++++ Vorgegebener Text ++++

Office Report: Wo die Büromieten stark steigen

Der Büromarkt Berlin verzeichnet laut dem "Office Report 2025" von Wüest Partner die dynamischste Entwicklung der Medianmieten innerhalb der vergangenen zehn Jahre mit einer Verdoppelung seit 2015 auf 22 Euro pro Quadratmeter. Bonn und Potsdam gelten als attraktive B- und C-Städte – hier liegen die Medianmieten von mehr als 24 Euro pro Quadratmeter (90 Prozent-Quantil) deutlich über dem Durchschnitt. 

In Leipzig, Hannover und Potsdam wird aufgrund der positiven wirtschaftlichen und demographischen Entwicklung ebenfalls ein starkes Mietwachstum beobachtet. Die höchsten Mieten erzielen weiterhin die "Top 7": München führt das Ranking an, hier lag das 90-Prozent-Quantil bei mehr als 35 Euro pro Quadratmeter.

Dafür sind in den Metropolen höhere Leerstandsquoten gemeldet worden: Unter den "Top 7"-Städten liegen die Leerstände in Frankfurt am Main mit 9,9 Prozent und Düsseldorf 9,7 Prozent am höchsten. In Braunschweig stützt dagegen eine Leerstandsquote von nur 1,8 Prozent das Mietniveau.

Büroinvestments: Rendite-Risiko-Profile

Neben wirtschaftlich starken "Top 7"-Städten wie München oder Frankfurt am Main bieten nach Angaben von Wüest Partner auch ausgewählte B- und C-Städte attraktive Investmentchancen. So weisen Regensburg und Karlsruhe besonders günstige Rendite-Risiko-Profile auf, die sich durch ein vergleichsweise geringes Risiko bei gleichzeitig wettbewerbsfähigen Renditen auszeichnen. Auch Erfurt zählt zu den Städten mit positiver Entwicklung und ausgewogener Marktstruktur.

Während Bonn, Mainz und Potsdam mit Werten knapp unter fünf Prozent als eher renditeschwache Bürostandorte gelten, bietet Ludwigshafen mit mehr als sechs Prozent die höchste Rendite – allerdings auch verbunden mit einem höheren Marktrisiko. Karlsruhe und Regensburg überzeugen mit niedrigen Risiko-Scores und damit günstigen Rendite-Risiko-Verhältnissen. Städte wie Duisburg oder Magdeburg schneiden dagegen weniger günstig ab, da höhere Risiken dort nicht durch entsprechend hohe Renditechancen ausgeglichen werden.

++++

■ **Zu erledigende Aufgaben**:
A - Gib aus dem Text über Büromieten den Abschnitt wieder, der mit den Worten „Der Büromarkt Berlin“ beginnt und mit „35 Euro pro Quadratmeter.“ endet.
B - Nenne alle Städte, für die der Text über Büromieten eine Leerstandsquote angibt, jeweils mit dem Prozentwert.
C - Schreib den Text über Büromieten nach seinem letzten Satz weiter.

++++ Angezeigte Einträge ++++

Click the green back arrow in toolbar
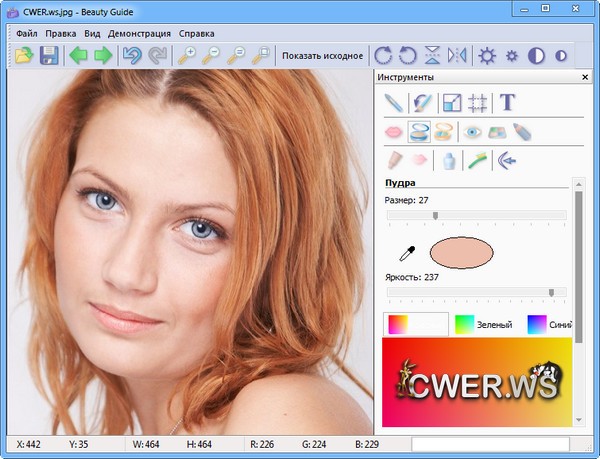 click(x=78, y=55)
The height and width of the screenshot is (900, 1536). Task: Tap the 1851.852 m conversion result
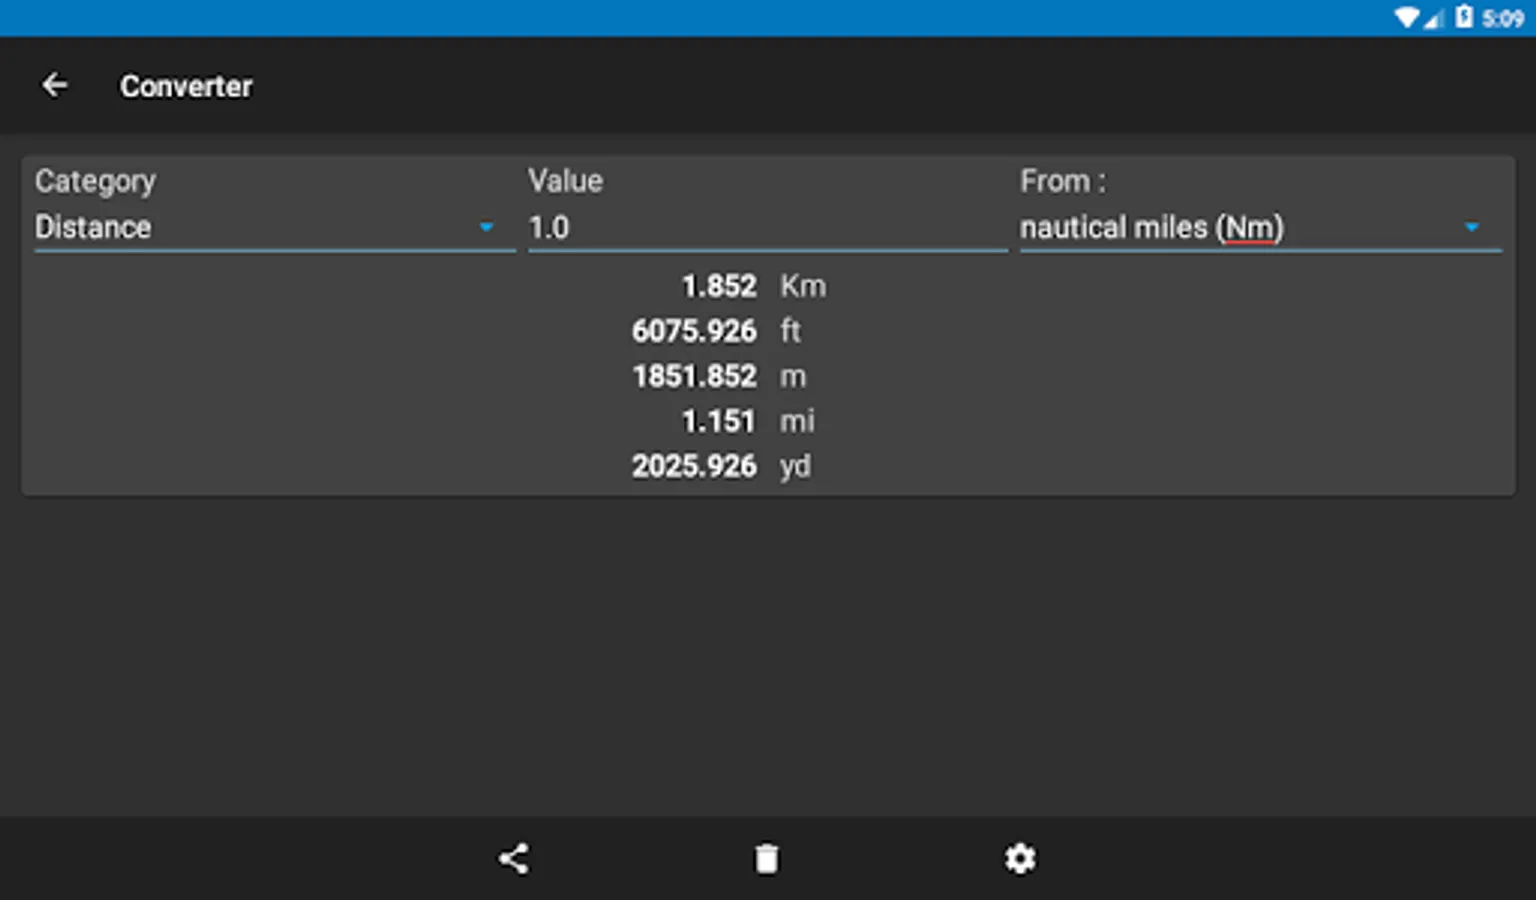718,376
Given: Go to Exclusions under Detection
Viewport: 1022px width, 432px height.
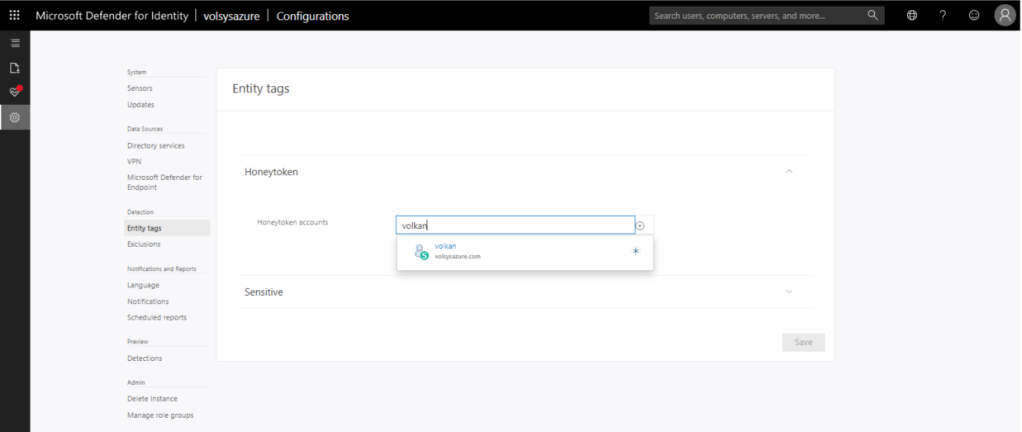Looking at the screenshot, I should click(143, 244).
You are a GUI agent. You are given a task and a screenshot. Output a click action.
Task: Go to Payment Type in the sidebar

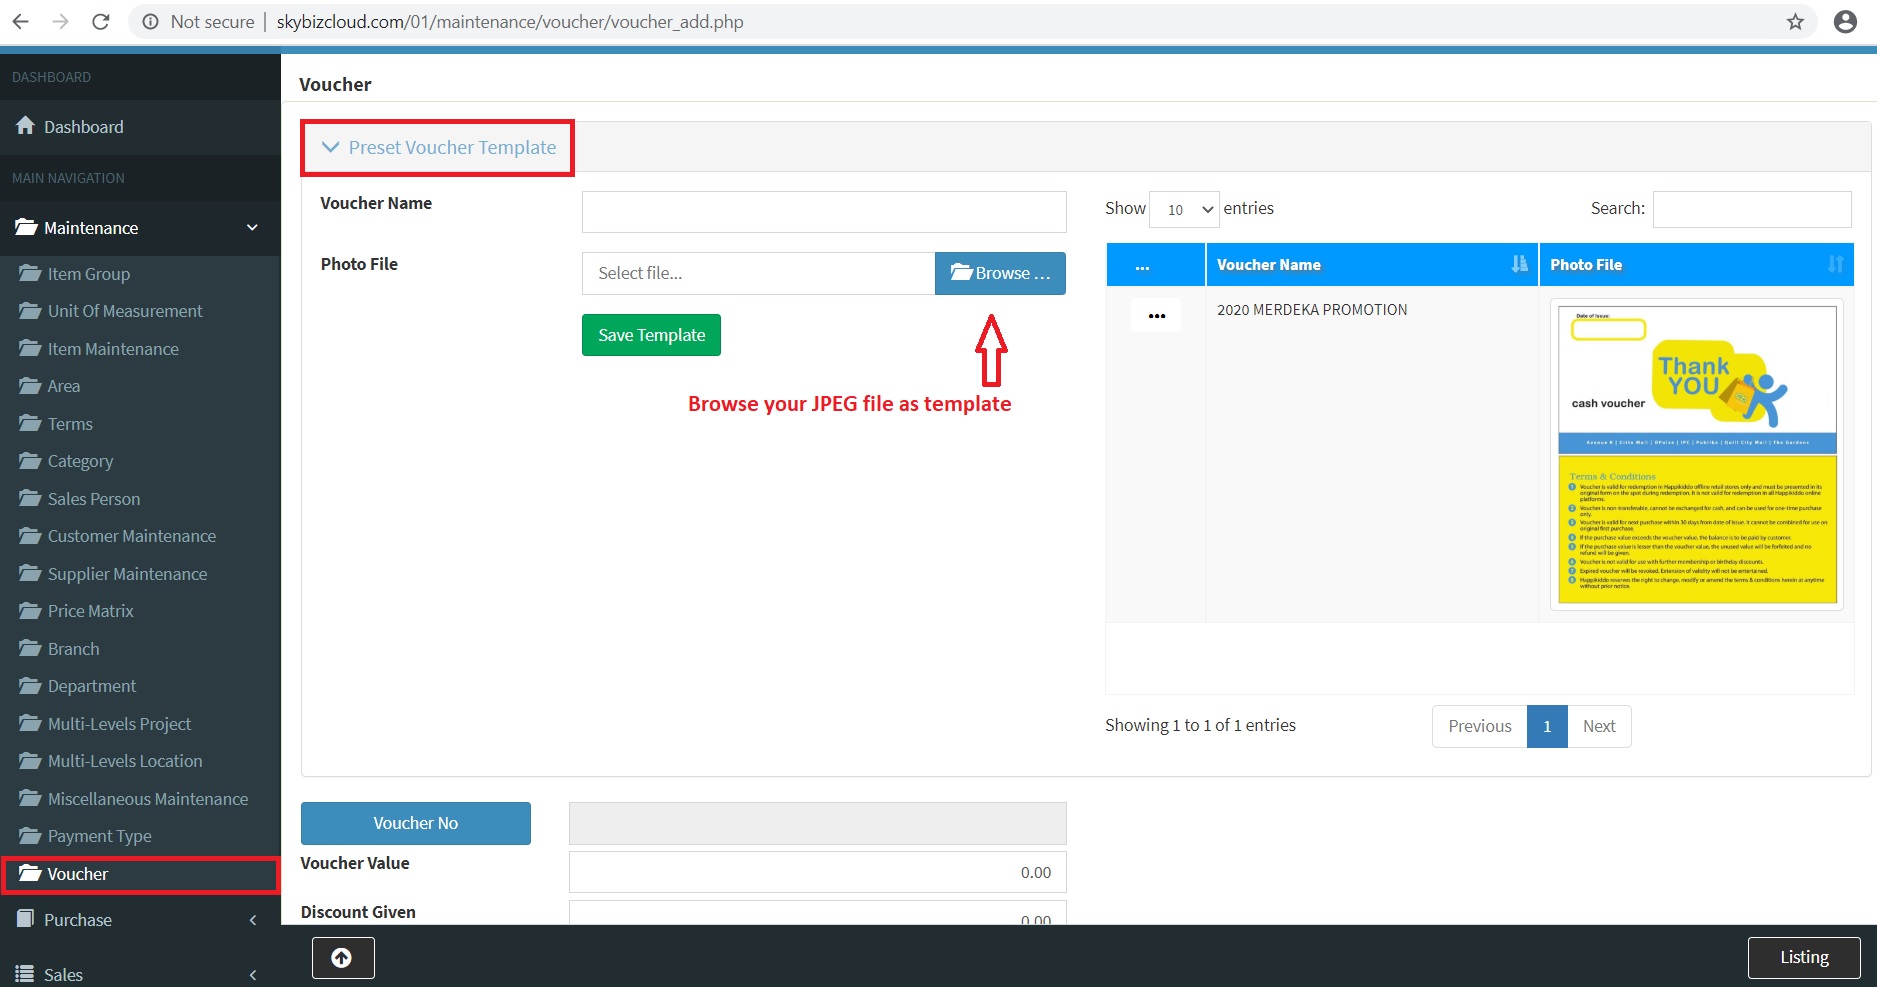pyautogui.click(x=99, y=836)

++++

■ **Antworten der Reihe nach**:
A -
Der Büromarkt Berlin verzeichnet laut dem "Office Report 2025" von Wüest Partner die dynamischste Entwicklung der Medianmieten innerhalb der vergangenen zehn Jahre mit einer Verdoppelung seit 2015 auf 22 Euro pro Quadratmeter. Bonn und Potsdam gelten als attraktive B- und C-Städte – hier liegen die Medianmieten von mehr als 24 Euro pro Quadratmeter (90 Prozent-Quantil) deutlich über dem Durchschnitt. 

In Leipzig, Hannover und Potsdam wird aufgrund der positiven wirtschaftlichen und demographischen Entwicklung ebenfalls ein starkes Mietwachstum beobachtet. Die höchsten Mieten erzielen weiterhin die "Top 7": München führt das Ranking an, hier lag das 90-Prozent-Quantil bei mehr als 35 Euro pro Quadratmeter.

B -
Frankfurt am Main: 9,9 Prozent
Düsseldorf: 9,7 Prozent
Braunschweig: 1,8 Prozent

C -
Prognose bis 2030: Flächenzuwachs erwartet

Wüest Partner erwartet trotz demografischer Veränderungen, hybrider Arbeitsmodelle und des zunehmenden Einsatzes von Künstlicher Intelligenz weiterhin einen moderaten Anstieg der Büroflächennachfrage. Grundlage ist ein prognostizierter Zuwachs von durchschnittlich rund 159.000 zusätzlichen Bürobeschäftigten pro Jahr bis 2030.

Der größte Anteil des Beschäftigungswachstums entfällt auf wissens- und dienstleistungsintensive Branchen insbesondere auf freiberufliche, wissenschaftliche und technische Dienstleistungen, den Bereich Information und Kommunikation sowie die öffentliche Verwaltung. Gemeinsam dürften diese Sektoren rund drei Viertel des zusätzlichen Flächenbedarfs generieren.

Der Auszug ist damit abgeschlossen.